:: Dataset entries ::
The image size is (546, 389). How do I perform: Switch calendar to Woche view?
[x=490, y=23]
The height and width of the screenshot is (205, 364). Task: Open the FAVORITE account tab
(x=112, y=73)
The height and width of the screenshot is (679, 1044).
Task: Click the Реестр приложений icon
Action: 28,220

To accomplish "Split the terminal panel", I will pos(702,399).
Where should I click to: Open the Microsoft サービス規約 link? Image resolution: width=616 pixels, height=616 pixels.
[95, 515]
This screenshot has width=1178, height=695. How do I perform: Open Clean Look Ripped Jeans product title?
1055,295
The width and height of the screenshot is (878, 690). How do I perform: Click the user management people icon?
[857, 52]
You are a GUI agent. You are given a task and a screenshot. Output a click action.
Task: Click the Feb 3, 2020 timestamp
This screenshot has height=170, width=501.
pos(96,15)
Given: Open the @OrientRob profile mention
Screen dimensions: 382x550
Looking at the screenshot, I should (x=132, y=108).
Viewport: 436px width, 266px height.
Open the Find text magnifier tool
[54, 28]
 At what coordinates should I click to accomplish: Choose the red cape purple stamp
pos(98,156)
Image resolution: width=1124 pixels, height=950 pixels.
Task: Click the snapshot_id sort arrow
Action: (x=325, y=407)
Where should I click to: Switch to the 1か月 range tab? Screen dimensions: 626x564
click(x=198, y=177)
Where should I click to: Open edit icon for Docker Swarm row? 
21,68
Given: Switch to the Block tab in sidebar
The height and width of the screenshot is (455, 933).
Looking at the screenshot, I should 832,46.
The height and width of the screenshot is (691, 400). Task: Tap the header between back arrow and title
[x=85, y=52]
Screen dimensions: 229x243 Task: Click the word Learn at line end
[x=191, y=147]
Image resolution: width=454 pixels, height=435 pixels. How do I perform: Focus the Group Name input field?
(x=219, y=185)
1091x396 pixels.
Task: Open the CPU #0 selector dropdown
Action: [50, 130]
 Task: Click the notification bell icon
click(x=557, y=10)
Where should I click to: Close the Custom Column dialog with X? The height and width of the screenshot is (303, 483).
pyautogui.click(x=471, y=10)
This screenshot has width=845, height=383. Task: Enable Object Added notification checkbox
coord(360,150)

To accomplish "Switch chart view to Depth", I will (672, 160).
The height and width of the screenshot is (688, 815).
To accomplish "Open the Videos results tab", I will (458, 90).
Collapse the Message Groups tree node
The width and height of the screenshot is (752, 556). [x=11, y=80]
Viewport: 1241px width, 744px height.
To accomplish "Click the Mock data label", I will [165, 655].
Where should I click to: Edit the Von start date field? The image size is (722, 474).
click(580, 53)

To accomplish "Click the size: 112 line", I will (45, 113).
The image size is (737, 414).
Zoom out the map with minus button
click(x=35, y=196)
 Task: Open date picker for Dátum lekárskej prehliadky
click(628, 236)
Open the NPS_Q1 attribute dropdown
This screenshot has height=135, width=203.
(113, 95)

:: Your assignment ::
From the entries, copy out each line containing the word "Viewport".

:: Result of this exercise ::
Viewport: 436px width, 266px height.
Viewport: 1241px width, 744px height.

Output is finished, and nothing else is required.